Last week work continued much as it always has done, except that I have finally moved on to a new stage in my project. You may recall that my assignment is to create a multimedia company information system in World Wide Web (WWW) format, so that it could be accessed by all sorts of interested people when the company finally has internet access. I conceived the idea of a "virtual tour" in which guests can guide themselves around the company's facilities via a 3-D interface. My jichou liked the idea and asked me to make a prototype. This prototype is nearly complete. It took a lot more time than I anticipated, and I have had to put in quite a bit of overtime.
We had our last seminar at Softopia on Wednesday.
Actually, it wasn't at Softopia, but at the construction site of the new Softopia center.

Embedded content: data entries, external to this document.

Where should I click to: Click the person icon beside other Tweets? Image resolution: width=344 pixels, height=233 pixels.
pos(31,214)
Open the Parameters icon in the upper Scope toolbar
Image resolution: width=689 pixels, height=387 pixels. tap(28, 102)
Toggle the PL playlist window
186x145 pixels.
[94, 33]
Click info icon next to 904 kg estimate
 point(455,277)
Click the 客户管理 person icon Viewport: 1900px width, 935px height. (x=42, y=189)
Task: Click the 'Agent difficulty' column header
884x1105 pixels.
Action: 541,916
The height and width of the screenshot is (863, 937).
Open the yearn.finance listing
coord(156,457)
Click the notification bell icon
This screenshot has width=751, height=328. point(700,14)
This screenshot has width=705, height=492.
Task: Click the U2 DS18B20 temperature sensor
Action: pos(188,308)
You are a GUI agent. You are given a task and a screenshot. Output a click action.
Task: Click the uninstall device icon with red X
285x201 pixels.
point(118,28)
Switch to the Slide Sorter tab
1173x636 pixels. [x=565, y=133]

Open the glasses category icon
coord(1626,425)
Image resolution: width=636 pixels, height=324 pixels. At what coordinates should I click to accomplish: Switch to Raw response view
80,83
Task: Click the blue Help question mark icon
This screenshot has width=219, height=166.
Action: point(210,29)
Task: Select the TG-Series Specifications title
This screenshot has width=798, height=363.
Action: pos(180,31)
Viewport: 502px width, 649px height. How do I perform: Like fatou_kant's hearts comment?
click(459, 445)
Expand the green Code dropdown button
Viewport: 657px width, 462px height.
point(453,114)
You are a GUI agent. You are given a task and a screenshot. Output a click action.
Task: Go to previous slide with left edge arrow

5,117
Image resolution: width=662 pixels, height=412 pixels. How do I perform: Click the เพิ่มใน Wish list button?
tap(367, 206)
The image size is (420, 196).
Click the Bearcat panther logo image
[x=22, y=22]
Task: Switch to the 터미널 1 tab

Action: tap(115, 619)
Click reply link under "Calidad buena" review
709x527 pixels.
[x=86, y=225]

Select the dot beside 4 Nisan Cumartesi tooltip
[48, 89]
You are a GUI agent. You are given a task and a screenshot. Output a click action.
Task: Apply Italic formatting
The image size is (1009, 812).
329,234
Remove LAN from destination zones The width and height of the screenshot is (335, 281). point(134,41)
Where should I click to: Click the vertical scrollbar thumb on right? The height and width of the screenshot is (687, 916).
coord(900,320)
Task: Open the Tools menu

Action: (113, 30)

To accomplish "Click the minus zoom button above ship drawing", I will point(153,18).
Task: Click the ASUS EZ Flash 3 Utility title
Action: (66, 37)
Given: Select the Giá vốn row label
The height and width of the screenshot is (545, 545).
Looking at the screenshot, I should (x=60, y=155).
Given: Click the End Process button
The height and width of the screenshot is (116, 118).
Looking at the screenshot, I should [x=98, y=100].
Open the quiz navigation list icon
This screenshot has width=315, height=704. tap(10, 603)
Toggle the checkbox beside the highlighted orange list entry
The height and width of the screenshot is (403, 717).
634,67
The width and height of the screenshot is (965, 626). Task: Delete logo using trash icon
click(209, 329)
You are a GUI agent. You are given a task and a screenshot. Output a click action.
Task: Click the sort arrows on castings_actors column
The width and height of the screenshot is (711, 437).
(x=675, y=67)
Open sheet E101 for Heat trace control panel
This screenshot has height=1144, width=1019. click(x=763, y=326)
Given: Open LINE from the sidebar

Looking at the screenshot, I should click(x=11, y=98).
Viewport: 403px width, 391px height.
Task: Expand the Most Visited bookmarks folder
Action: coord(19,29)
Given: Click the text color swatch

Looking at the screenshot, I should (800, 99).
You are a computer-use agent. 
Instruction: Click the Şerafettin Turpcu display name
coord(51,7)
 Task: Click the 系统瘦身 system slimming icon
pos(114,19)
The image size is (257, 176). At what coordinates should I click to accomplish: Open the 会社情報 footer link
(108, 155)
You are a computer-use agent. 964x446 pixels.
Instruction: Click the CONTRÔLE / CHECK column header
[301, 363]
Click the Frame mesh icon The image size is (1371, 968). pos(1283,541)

Several hours of dry lecture (about how great the new building will be when it is completed) were concluded by a tour of the first few floors of the building.
About the only thing I learned from this particular kengaku were how life-
However, during one of the lectures about the purpose of Softopia, I was surprised to learn that there will be a "Multimedia College."
Japanese companies are really hopping on the multimedia bandwagon.
They are certainly giving it more marketing attention than American companies.
If Americans ever start liking multimedia as much as the Japanese do, then the Japanese may already have a corner on the American market.
However, it's still a relief to know that all the technology for it is still coming out of America.